→ WORK REQUIRED: Out of the lines below, please list those that hold the string "computer".

--- MATERIAL PROVIDED Enclosed Below ---

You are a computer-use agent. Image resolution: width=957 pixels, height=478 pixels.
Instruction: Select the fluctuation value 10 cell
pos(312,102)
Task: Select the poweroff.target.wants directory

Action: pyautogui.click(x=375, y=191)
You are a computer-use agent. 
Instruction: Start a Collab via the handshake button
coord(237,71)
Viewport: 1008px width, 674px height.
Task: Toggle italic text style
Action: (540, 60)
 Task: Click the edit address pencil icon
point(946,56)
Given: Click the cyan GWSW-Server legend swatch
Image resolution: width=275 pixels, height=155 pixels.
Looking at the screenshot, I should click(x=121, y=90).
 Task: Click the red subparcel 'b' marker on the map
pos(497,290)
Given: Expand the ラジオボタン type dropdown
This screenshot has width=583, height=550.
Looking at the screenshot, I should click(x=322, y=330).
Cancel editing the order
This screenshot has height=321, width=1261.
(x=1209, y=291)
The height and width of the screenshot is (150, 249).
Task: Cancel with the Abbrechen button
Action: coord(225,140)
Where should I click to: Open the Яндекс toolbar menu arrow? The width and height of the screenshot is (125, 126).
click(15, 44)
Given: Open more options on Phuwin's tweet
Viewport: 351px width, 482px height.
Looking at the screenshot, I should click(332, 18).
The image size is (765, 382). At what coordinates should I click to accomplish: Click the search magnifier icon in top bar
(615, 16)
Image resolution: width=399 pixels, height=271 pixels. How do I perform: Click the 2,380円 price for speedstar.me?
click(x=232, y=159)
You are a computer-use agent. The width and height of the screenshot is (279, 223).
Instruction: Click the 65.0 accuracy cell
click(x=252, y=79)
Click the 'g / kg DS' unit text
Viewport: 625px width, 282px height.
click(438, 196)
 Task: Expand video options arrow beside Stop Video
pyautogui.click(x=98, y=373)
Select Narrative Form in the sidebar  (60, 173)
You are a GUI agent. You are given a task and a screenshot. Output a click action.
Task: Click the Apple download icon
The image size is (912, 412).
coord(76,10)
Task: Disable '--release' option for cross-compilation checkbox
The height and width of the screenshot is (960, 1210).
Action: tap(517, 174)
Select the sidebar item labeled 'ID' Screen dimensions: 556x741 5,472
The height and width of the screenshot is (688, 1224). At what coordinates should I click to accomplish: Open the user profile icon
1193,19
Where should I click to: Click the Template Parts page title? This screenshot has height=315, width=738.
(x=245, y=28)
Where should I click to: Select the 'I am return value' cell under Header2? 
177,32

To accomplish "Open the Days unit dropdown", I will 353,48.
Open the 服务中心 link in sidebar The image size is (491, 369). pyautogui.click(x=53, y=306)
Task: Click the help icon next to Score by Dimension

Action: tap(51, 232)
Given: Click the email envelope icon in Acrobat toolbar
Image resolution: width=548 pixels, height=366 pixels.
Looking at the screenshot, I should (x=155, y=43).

--- End of Enclosed MATERIAL PROVIDED ---

→ TASK RESPONSE:
You are a computer-use agent. Image resolution: width=957 pixels, height=478 pixels.
You are a computer-use agent. 
You are a computer-use agent. The width and height of the screenshot is (279, 223).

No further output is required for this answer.